• _Page extract_

-------------------------

September 19, 2016

Truth and the Presidential Debates

Participants on The Diane Rehm Show discussed the upcoming presidential debate today. Longtime journalist Frank Sesno was asked  if it is the job of the moderator to challenge a candidate who has made a statement that is undeniably false. Sesno was emphatic in saying that it is not. Instead, that job should fall to the other candidate, though the moderator may make time available for a rebuttal by that other candidate.

The question was especially relevant after Matt Lauer failed to challenge Donald Trump when he asserted on NBC/MSNBC’s Commander-in-Chief Forum that he had always opposed the second Iraq War. It had widely been reported that Trump was for the war before he was against it.

If American presidential debates were real debates, of course, the moderator(s) would primarily be a timekeeper, and the candidates would be responsible for answering one another. Our debates are not real debates, though, and the moderator plays a more active role.

That said, if moderators challenged every falsehood put forward by candidates, they would probably consume more air time than the candidates themselves. Frank Sensno’s position is probably a good rule-of-thumb for normal presidential debates.

Alas, the 2016 debates are not going to be normal, To begin with, very little of what Donal Trump says is true. (See PoliticusUSA story here.) If the moderator were to try to keep the Republican candidate honest, the debate would become a dialogue between Trump and the moderator. Perhaps egregious lies—those undeniably identified as such beforehand—should be pointed out by the moderator. Let me suggest why.

A major feature that makes this presidential campaign abnormal is the fact that both major candidates are widely disliked and distrusted. It doesn’t matter if this state of affairs is justified; it is the way it is. If Trump tells an outright lie—odds are that this will happen one or more times in next week’s debate—having Hillary Clinton point out the untruthfulness is unlikely to be helpful because she herself is seen as untrustworthy. Trump can simply say something like “there you go again being negative” and largely get away with his mendacity.

If, on the other hand, the moderator, who is largely seen as neutral—this is perhaps not the case for regular Fox News viewers, but what are you going to do?—challenges a falsehood, doing so will have more credibility than if the task were left to the other candidate. Moderator intervention is likely to be particularly cogent for undecided voters who view both candidates negatively. I think such intervention is indicated in extreme cases.

Finally, it is important to point out that the Commander-in-Chief Forum was not a debate, even as they have developed in American presidential races. Hillary Clinton was not available to challenge Trump on his oft-repeated lie about his opposition to the Iraq War. Matt Lauer indeed failed to do his job, at least as I see it.

-------------------------

• _Data provided_
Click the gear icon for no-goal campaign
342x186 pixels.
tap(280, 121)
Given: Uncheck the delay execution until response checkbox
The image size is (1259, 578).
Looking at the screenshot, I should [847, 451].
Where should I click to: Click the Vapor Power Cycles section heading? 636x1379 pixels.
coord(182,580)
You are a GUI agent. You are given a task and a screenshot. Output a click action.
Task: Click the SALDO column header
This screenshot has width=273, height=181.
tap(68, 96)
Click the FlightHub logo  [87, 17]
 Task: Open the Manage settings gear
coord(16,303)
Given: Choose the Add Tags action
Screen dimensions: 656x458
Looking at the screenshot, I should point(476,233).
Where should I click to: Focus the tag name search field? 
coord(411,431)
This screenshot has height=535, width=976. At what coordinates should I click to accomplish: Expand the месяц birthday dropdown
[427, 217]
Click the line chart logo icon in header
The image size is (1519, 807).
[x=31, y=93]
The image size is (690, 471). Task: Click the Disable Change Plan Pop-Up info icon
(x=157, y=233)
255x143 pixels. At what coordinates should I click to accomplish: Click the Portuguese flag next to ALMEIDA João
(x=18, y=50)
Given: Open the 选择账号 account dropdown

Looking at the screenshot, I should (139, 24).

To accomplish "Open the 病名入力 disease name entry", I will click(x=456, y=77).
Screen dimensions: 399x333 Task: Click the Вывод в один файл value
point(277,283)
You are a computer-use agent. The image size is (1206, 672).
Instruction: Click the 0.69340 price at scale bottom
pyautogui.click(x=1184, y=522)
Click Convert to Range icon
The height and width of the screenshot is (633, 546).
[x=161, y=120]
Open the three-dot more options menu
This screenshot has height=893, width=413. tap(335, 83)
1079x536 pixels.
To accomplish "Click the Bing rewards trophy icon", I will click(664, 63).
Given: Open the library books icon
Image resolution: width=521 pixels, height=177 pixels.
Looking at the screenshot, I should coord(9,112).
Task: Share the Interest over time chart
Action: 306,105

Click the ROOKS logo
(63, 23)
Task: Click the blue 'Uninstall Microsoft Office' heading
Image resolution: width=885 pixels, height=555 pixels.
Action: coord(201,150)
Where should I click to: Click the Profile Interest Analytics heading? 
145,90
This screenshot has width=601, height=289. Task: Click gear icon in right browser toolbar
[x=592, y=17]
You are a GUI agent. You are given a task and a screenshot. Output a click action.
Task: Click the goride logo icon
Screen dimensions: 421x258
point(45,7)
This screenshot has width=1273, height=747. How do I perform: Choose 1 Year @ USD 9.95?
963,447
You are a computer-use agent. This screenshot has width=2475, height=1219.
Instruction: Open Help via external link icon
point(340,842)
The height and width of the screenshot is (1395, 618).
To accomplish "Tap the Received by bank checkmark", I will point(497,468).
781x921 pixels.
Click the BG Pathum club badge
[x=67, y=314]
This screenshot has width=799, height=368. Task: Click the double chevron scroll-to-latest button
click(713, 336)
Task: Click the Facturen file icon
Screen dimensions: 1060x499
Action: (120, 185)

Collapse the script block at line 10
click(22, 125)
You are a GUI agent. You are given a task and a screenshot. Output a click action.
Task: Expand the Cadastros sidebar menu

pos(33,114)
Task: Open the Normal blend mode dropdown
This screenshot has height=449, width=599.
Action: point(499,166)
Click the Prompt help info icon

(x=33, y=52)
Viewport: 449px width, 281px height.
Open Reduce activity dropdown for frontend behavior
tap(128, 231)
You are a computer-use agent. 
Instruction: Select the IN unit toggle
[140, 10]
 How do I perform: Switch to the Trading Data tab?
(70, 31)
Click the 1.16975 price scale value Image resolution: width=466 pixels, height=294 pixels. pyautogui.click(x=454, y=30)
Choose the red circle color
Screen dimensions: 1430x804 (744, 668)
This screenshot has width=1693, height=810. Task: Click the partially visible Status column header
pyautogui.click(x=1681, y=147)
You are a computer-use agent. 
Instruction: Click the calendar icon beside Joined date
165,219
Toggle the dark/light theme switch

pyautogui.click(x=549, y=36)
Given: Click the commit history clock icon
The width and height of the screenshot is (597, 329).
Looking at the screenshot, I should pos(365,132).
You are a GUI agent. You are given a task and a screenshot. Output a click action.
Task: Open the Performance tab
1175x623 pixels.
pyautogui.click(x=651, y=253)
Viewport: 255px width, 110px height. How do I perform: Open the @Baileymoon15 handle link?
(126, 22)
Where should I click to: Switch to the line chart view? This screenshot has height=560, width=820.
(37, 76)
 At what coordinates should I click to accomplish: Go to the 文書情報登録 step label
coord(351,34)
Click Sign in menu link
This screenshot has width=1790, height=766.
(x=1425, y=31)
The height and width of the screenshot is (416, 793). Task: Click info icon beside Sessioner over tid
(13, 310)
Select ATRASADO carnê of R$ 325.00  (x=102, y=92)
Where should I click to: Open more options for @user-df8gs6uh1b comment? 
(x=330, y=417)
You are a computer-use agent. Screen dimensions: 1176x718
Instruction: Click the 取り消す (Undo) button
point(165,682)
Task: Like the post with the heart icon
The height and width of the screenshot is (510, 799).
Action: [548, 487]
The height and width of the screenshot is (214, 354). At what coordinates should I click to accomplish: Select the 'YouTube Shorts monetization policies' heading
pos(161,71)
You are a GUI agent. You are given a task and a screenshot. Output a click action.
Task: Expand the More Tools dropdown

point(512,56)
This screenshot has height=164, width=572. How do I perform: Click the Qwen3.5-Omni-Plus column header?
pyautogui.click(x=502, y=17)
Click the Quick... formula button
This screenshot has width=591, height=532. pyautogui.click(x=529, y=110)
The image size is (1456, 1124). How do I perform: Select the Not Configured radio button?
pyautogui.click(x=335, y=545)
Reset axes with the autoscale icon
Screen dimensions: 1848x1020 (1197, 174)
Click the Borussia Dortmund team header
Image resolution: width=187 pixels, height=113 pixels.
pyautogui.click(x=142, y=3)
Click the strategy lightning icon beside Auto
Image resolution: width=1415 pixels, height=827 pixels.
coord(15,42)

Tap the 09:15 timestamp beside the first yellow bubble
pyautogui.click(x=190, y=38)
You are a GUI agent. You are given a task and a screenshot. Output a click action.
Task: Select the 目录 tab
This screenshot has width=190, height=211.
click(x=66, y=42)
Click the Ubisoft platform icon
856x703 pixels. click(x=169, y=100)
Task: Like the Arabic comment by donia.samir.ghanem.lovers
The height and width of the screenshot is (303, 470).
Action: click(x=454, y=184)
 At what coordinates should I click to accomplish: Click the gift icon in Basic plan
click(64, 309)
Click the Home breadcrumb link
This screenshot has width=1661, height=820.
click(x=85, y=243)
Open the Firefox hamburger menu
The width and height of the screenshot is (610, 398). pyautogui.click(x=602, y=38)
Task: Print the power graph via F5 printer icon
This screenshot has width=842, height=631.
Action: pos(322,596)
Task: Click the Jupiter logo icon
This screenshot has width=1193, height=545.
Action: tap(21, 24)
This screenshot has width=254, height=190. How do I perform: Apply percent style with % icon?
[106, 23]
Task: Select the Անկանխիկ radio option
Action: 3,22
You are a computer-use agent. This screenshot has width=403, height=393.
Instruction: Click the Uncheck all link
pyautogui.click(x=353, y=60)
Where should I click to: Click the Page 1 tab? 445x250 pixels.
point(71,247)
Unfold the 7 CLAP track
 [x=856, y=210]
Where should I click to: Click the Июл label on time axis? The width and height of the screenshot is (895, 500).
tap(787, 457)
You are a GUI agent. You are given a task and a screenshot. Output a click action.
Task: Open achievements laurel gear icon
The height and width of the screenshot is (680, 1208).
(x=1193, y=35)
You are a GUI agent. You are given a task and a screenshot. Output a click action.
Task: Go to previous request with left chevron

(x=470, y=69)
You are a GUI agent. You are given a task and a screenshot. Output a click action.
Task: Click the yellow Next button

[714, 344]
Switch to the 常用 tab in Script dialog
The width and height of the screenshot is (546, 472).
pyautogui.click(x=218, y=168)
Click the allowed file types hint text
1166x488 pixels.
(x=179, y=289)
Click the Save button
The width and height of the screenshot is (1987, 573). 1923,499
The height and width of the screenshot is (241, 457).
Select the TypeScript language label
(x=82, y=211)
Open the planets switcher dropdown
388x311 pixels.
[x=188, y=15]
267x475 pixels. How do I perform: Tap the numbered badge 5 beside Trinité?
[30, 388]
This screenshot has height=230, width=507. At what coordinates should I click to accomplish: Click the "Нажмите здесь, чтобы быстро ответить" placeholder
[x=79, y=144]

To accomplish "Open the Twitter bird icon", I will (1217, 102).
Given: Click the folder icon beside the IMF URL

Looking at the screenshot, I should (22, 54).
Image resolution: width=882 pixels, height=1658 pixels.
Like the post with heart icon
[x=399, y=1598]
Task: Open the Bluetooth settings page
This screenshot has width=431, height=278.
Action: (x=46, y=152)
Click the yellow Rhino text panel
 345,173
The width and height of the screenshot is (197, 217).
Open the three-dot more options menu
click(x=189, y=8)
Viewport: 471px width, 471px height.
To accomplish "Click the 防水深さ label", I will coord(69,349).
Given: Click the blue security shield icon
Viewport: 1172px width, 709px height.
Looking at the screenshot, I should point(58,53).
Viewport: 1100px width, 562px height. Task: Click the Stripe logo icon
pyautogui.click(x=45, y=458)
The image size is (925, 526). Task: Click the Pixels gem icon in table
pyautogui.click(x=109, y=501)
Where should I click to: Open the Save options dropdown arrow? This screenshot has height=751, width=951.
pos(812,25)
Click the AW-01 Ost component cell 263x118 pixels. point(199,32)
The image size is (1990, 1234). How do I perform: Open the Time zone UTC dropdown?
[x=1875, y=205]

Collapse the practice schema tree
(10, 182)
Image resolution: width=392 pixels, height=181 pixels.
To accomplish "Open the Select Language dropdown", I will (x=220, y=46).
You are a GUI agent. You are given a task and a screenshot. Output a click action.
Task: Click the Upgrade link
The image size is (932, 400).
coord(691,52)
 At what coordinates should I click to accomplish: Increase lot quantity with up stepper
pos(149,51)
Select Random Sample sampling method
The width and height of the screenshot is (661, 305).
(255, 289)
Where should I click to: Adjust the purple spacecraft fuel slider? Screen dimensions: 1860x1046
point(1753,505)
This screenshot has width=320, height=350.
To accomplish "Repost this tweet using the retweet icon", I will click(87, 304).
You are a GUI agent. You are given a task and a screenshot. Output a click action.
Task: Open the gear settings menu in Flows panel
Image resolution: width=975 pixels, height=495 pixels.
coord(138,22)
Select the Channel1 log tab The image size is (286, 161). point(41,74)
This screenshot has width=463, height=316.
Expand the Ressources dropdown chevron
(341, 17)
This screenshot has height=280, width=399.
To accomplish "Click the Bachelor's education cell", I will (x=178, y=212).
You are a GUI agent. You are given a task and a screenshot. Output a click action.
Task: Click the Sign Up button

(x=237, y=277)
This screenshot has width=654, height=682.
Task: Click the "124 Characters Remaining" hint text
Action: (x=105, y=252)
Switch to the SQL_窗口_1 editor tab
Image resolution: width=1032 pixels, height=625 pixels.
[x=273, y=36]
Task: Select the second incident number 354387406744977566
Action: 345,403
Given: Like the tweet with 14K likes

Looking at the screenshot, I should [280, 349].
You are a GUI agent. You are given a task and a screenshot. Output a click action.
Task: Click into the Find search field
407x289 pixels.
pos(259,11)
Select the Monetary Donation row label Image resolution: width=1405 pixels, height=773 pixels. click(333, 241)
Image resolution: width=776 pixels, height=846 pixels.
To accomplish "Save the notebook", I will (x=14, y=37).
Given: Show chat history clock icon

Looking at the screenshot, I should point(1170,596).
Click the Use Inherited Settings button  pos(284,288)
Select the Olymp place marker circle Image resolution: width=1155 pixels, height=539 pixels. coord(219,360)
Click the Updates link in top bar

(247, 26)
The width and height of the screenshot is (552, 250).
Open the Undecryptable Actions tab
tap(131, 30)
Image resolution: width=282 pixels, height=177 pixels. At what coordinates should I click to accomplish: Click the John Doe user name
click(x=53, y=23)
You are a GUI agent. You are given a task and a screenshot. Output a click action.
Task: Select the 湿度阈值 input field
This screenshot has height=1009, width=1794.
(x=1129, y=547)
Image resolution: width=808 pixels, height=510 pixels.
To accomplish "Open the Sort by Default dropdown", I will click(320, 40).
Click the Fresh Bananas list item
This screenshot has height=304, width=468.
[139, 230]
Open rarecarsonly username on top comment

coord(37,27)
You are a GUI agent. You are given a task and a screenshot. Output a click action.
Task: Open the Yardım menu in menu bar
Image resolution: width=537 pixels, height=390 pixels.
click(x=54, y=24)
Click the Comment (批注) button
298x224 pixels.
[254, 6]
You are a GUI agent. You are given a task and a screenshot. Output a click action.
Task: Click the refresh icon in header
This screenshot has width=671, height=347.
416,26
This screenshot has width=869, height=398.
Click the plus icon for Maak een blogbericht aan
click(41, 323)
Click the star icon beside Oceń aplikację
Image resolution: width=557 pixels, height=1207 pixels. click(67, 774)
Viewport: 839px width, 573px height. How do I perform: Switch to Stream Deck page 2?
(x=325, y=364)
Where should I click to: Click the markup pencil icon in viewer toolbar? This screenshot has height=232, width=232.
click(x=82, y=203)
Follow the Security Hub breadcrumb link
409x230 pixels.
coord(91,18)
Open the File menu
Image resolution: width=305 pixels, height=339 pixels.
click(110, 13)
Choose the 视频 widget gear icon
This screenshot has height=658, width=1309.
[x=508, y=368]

-------------------------

• _Goal_
From the commentary on moderators in the presidential debates, reproduce verbatim the passage between "The question was" and "normal presidential debates.", inclusive.

• _Answer in full_
The question was especially relevant after Matt Lauer failed to challenge Donald Trump when he asserted on NBC/MSNBC’s Commander-in-Chief Forum that he had always opposed the second Iraq War. It had widely been reported that Trump was for the war before he was against it.

If American presidential debates were real debates, of course, the moderator(s) would primarily be a timekeeper, and the candidates would be responsible for answering one another. Our debates are not real debates, though, and the moderator plays a more active role.

That said, if moderators challenged every falsehood put forward by candidates, they would probably consume more air time than the candidates themselves. Frank Sensno’s position is probably a good rule-of-thumb for normal presidential debates.